Your task is to return, word for word, only the lines from the line with "Image resolution: width=1329" through the close of the data. Exclude all pictures.

(Data excerpts)
╔══

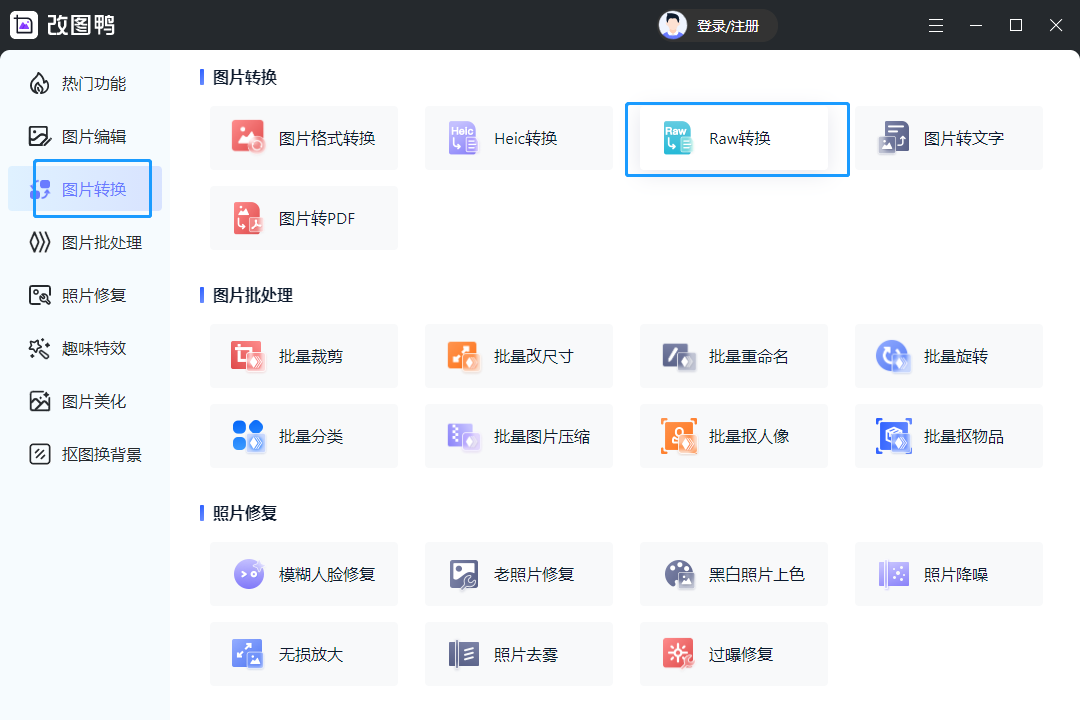Select the Heic转换 feature
Viewport: 1080px width, 720px height.
coord(518,138)
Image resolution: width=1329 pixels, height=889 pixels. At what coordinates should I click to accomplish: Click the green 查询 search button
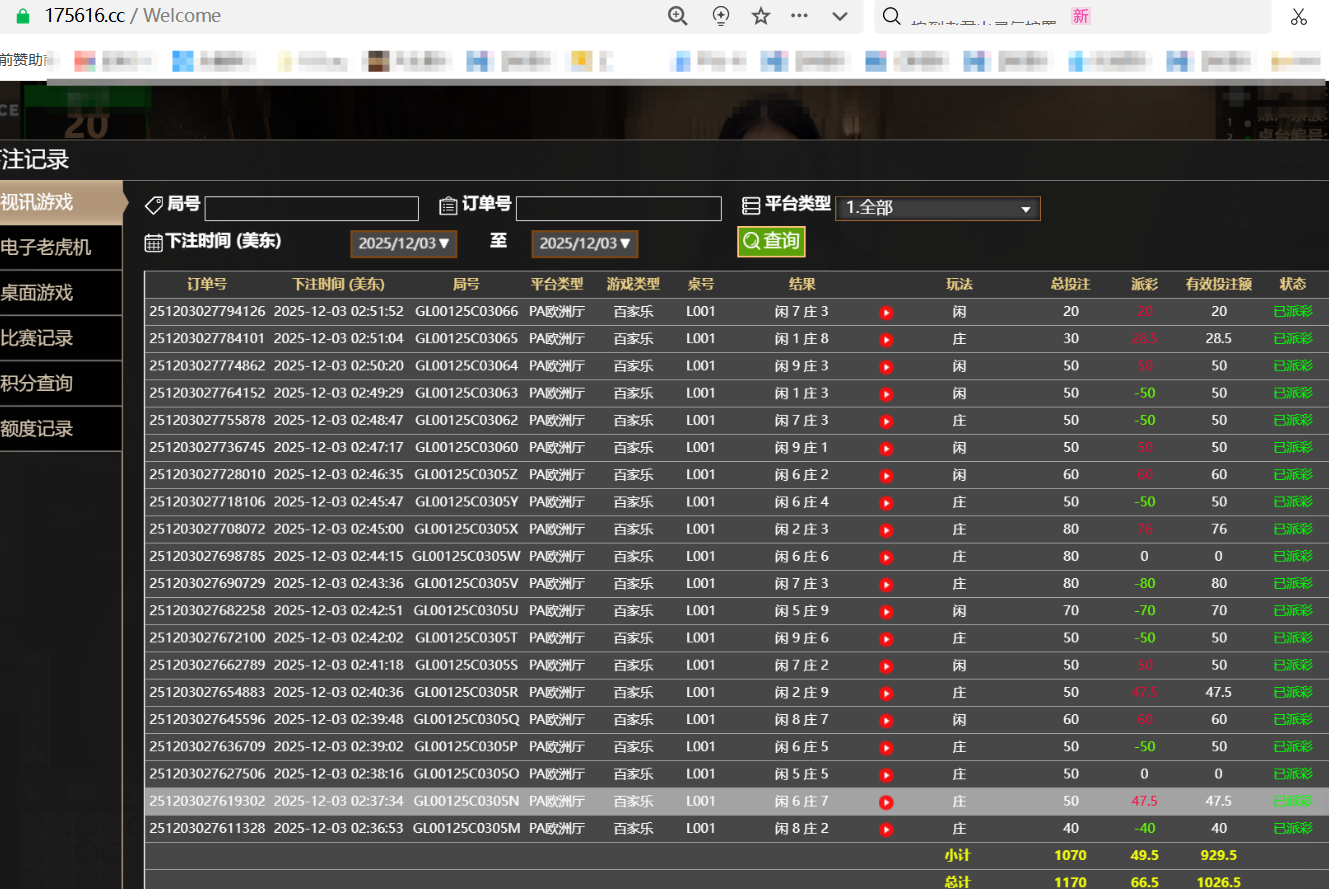tap(771, 241)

╚══

**Exercise output**.
Image resolution: width=1329 pixels, height=889 pixels. At what coordinates should I click to accomplish: Click the green 查询 search button
tap(771, 241)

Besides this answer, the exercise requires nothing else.